Here is an example implementation:
(ns your-project.figwheel
(:require [figwheel.client :as figwheel]))
(defonce ^:const repl-marker-style "color:white; background-color:black; padding:0px 2px; border-radius:1px;")
(defonce ^:const figwheel-pattern #"^\(function \(\)\{try\{return cljs\.core\.pr_str\.call")
(defonce ^:const figwheel-replacement "(function (){try{return cljs.core.identity.call")
(defonce ^:const intellij-pattern #"^try\{cljs\.core\.pr_str\.call")
(defonce ^:const intellij-replacement "try{cljs.core.identity.call")
(defonce ^:dynamic *inside-repl-plugin* false)
(defn should-be-ignored? [code]
(boolean (.match code #"^goog\.(addDependency|require|provide)"))) ; for some reason we are getting goog.* calls from figwheel inside repl plugin
(defn detect-repl-kind [code]
(cond
(.match code figwheel-pattern) :figwheel
(.match code intellij-pattern) :intellij
:else :unknown))
(defn unwrap-code [repl-kind code]
(case repl-kind
:figwheel (.replace code figwheel-pattern figwheel-replacement)
:intellij (.replace code intellij-pattern intellij-replacement)
code))
(defn wrap-result [repl-kind result]
(case repl-kind
:figwheel (pr-str result)
:intellij (pr-str result)
result))
(defn eval [code]
(js* "eval(~{code})"))
(defn echo-result [result]
(.log js/console "%cREPL" repl-marker-style result))
(defn eval-with-echoing [code]
(let [repl-kind (detect-repl-kind code)
rewritten-code (unwrap-code repl-kind code)
result (eval rewritten-code)]
(echo-result result)
(wrap-result repl-kind result)))
(defn echoing-eval [code]
(if (and *inside-repl-plugin* (not (should-be-ignored? code)))
(eval-with-echoing code)
(eval code)))
(defn repl-plugin [& args]
(let [standard-impl (apply figwheel/repl-plugin args)]
(fn [& args]
(binding [*inside-repl-plugin* true]
(apply standard-impl args)))))
(defn start-figwheel []
(figwheel/start
{; your config goes here...
:eval-fn echoing-eval
:merge-plugins {:repl-plugin repl-plugin}}))

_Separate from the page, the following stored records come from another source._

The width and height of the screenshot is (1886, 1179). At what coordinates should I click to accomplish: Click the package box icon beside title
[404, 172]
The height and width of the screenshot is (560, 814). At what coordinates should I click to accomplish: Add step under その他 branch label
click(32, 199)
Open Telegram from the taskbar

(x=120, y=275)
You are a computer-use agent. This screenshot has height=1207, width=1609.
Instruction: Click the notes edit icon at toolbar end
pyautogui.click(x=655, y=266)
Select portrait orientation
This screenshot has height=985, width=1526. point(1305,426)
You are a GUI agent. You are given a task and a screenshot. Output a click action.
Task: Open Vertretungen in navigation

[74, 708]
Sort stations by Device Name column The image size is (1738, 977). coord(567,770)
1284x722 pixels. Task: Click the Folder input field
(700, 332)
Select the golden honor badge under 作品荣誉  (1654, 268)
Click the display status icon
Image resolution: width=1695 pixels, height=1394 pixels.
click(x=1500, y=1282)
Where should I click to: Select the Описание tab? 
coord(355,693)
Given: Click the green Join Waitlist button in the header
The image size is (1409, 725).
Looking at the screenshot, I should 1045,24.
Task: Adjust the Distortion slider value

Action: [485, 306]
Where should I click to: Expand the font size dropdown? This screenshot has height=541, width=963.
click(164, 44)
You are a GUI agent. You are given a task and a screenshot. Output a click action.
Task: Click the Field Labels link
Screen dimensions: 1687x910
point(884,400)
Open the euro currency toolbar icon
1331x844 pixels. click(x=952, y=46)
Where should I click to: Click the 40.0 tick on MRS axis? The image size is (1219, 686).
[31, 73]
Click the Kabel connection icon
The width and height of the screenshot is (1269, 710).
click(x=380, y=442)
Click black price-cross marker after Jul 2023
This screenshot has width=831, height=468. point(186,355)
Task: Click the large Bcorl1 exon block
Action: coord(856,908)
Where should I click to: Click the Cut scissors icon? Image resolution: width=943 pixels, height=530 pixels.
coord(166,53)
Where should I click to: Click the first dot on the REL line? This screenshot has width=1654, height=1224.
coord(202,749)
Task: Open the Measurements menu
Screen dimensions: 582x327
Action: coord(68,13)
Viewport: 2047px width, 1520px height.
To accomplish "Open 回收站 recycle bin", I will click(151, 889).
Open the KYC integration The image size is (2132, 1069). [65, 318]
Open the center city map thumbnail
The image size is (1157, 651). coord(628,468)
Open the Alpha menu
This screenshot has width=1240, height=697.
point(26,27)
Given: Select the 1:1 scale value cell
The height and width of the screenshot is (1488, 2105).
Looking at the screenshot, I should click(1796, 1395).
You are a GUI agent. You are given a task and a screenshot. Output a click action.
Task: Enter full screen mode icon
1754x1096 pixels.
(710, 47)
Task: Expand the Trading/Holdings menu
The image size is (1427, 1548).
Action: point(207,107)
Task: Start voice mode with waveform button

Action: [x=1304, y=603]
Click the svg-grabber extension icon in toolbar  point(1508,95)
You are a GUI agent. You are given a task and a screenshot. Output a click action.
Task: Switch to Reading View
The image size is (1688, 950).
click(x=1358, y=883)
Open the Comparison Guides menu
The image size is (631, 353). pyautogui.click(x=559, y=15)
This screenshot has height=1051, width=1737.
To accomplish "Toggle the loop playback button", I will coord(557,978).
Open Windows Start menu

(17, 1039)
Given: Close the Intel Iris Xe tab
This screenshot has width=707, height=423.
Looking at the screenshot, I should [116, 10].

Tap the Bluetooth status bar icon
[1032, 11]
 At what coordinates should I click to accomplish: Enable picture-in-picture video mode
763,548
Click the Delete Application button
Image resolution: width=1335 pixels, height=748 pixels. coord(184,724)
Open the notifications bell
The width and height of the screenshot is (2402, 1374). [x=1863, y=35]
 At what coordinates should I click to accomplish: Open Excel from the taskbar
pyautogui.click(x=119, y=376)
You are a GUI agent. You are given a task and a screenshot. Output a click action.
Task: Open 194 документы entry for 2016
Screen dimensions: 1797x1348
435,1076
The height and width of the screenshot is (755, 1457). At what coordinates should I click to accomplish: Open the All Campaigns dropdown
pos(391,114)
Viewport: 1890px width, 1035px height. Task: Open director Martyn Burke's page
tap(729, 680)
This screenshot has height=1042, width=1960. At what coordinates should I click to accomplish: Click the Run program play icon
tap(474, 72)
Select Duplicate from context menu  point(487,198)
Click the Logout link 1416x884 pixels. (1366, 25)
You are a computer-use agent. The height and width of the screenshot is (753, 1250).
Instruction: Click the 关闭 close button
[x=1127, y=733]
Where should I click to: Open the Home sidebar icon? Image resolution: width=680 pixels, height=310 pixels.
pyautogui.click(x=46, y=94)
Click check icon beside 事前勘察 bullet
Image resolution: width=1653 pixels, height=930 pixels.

- we are hijacking evaluation by specifying our own
eval-fn
which does the echoing - echoing is achieved by rewriting incoming javascript code snippets
- code snippets are produced by REPL backends and may differ between nREPL implementations
- usually a raw expression is just wrapped in
pr-str
call => so we unwrap it - above we provided unwrapping for Figwheel's REPL and IntelliJ's nREPL (yours can differ slightly)
- because
eval-fn
can be called by Figwheel in different situations than REPL evaluations, we have to implement arepl-plugin
which marks situations when eval-fn is being called from*inside-repl-plugin*
The above code is meant to be an example for you to implement your own version. It worked for me with Figwheel 0.5.0-SNAPSHOT, but I believe it should be compatible with official 0.4.1 release as well. It is likely that this code will break in future. I have existing maintained implementation in the plastic project. Feel free to steal it.